The outdoor dining stat, though, is an important reminder of a situation most restaurants around the U.S. will soon face: winter is on its way, and once it arrives, outdoor dining will be uncomfortable in some locations, impossible in many more. It may very well be that colder weather will mean the Pick-Up Patron category gets a lot larger and the number of “carefree” guests lowers alongside the temperature.

The survey also recommends that restaurants double-down on collecting customer data that can better tell them which of the above customer types they serve most. That directive makes sense, given that Sevenrooms is a guest management platform that emphasizes the value of restaurant customer data. But it brings up a good point: with the restaurant experience going more and more digital, it’s time for restaurants to rethink their relationship to customer data.

Speaking in today’s press release, Sevenrooms CEO Joel Montaniel also suggested that agility is crucial for restaurant operators right now: “Our research has made one thing clear: operators need to be flexible,” he said. “Whether it’s in regard to outdoor dining, virtual waitlists or contactless order and pay – every guest has different needs.”

With colder temperatures and a lot of uncertainty around both the pandemic and the future of the restaurant industry, that flexibility will remain a must-have for restaurants for the foreseeable future. The good news is, since restaurants were allowed to slowly reopen their dining rooms, we’ve seen no end of creativity when it comes to serving guests while keeping them socially distanced. No doubt we’ll see even more of that as the restaurant industry transitions into a new season.

August 23, 2020

Can Ghost Kitchens Save the Vanishing Restaurant Biz?

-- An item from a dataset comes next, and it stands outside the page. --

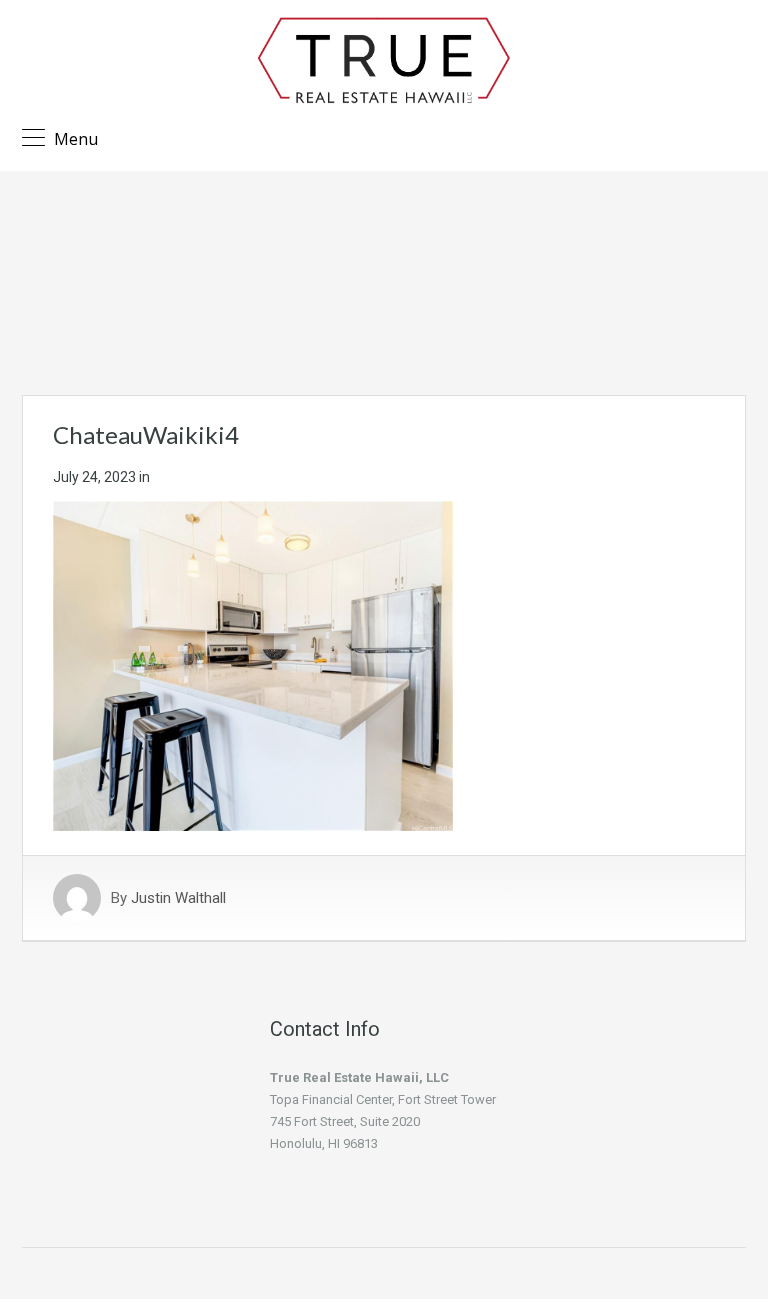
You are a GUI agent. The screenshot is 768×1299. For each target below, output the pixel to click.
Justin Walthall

“Perhaps we should stop using the term ghost kitchen. Ghosts are rarely seen, but ghost kitchens? Well, they are popping up everywhere.”

Spoon Editor Chris Albrecht was half-kidding when he wrote that line earlier this week, but he might have been onto something. Ghost kitchens, a concept that only really started turning heads one year ago, are practically unavoidable these days in a conversation about the restaurant industry. 

In the past few weeks alone:

  • Foodservice distribution giant US Foods launched its own ghost kitchen service that will provide restaurants “guidance and resources” to open their own kitchens.
  • Gig economy engagement platform ShiftPixy unveiled a ghost kitchen incubator that connects restaurants with physical kitchen space and the tech to run a ghost kitchen.
  • Dubai-based iKcon, raised $5 million to expand its kitchen network and the proprietary tech stack that goes with it.
  • Fat Brands announced that Johnny Rockets, a brand it intends to purchase for $25 million, will expand via ghost kitchens, many of them inside the kitchens of other Fat Brands restaurants.
  • Sweetgreen said it is testing the ghost kitchen concept out by working from a Zuul kitchen in NYC.

And those are just the highlights.

What’s noteworthy here is not that a bunch more restaurants and food industry companies have hopped aboard the ghost kitchen train. It’s that there are a fast-growing number of options when it comes to where and how a restaurant can open a ghost kitchen. With a company like iKcon, for example, a restaurant’s ghost kitchen essentially becomes a franchisee. Renting space from Zuul or another third-party kitchen provider is another way. Operating one brand out of the kitchen of a sister brand is perhaps the most intriguing concept on this list, and one we’ll see a lot more of in the future.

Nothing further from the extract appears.